Andre,
(This is an answer to both your posts)
Both your points in your first post are very true. The ideal concurrency
level is likely >1 on a real-world setup where requests vary widely in
resulting CPU time.
However, it's also likely much less than 20, which seems to be the
current case without concurrency control. The ideal level is probably
best determined by experimentation.
Regarding your second posting, there are a number of things one can do
to fine-tune this approach, when and if fine-tuning is deemed necessary.
One could for instance reserve a certain number of locks for known short
running requests (like page loads), assuring these will always be fast.
It's less important to ensure the speed of long running page executions,
like full text searches, since the user expects these to take more time.
/E23
Andre Engels engels-at-uni-koblenz.de |wikipedia| wrote:
This goes wrong on 2 counts:
1. If there is any amount of true parallellism going on, the time for n
concurrent connections will be less than n*t seconds. If during the
execution, there is time spent waiting for an answer from another
machine, the amount of parallellism may well be large.

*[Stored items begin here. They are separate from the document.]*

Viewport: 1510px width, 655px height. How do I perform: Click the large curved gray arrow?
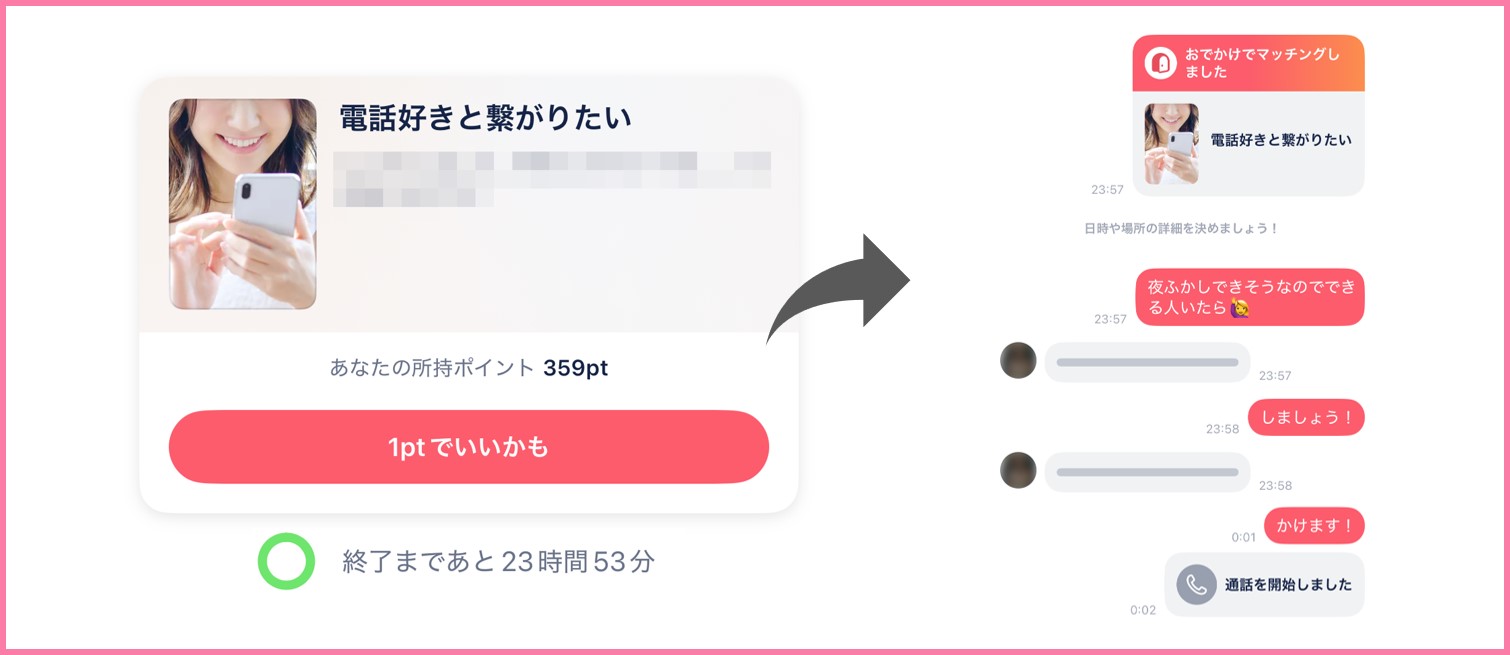(x=840, y=290)

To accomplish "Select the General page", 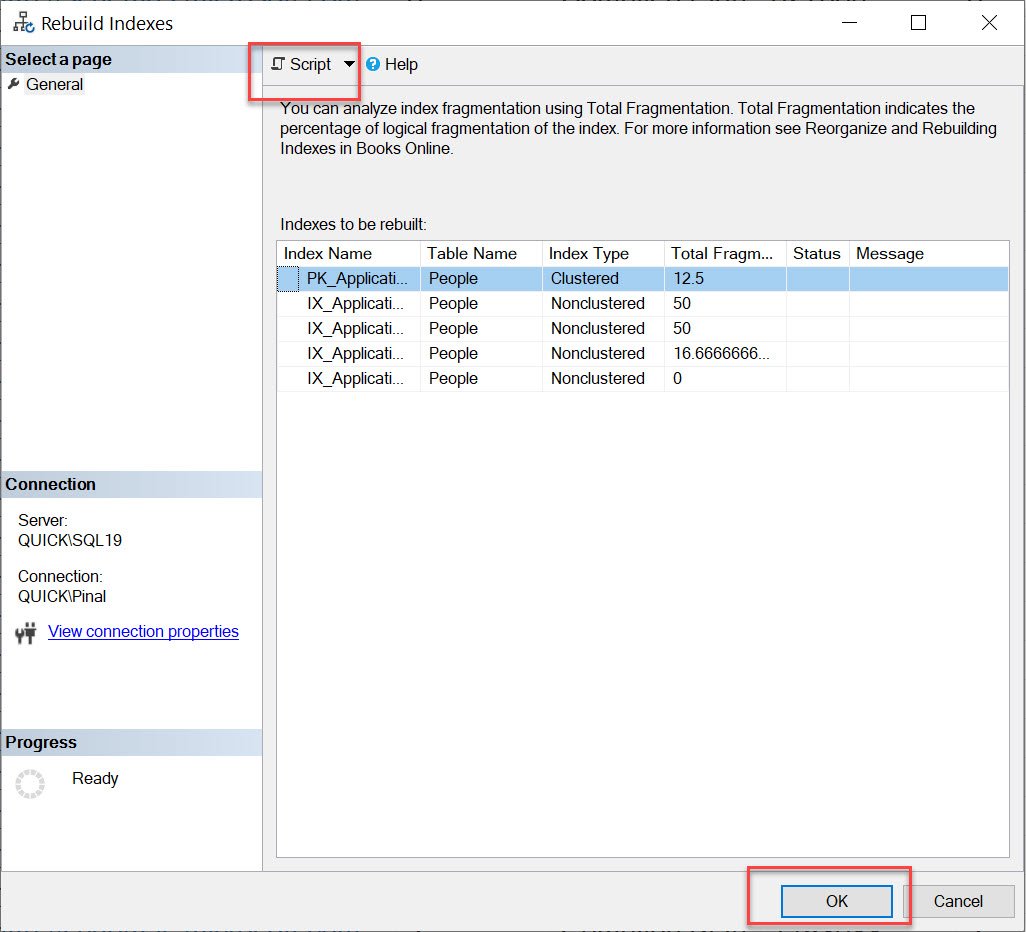I will click(54, 84).
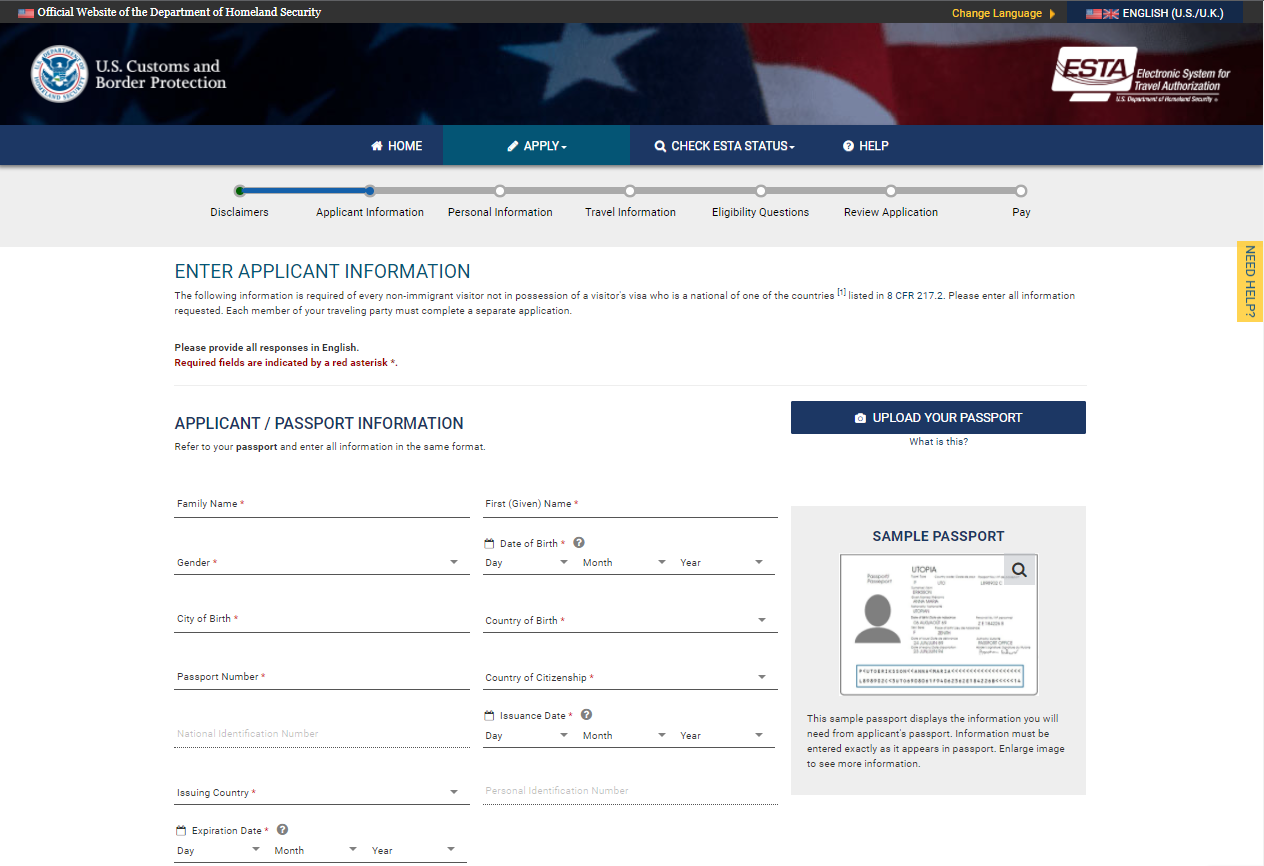The height and width of the screenshot is (866, 1264).
Task: Click the Expiration Date help icon
Action: point(282,830)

2. Processes may differ in necessary execution time. Doing them subsequently
increases the amount of time that 'fast' processes have to wait for
'slow'
processes. For example, running a 1 millisecond and a 10 millisecond
process parallel will give 2 milliseconds for the fast, and 11 milliseconds
for the slow process. If run in sequence, this will be (assuming that
either process gets first 50% of the time) on average 5.5 milliseconds for
the fast, and 10.5 milliseconds for the slow process.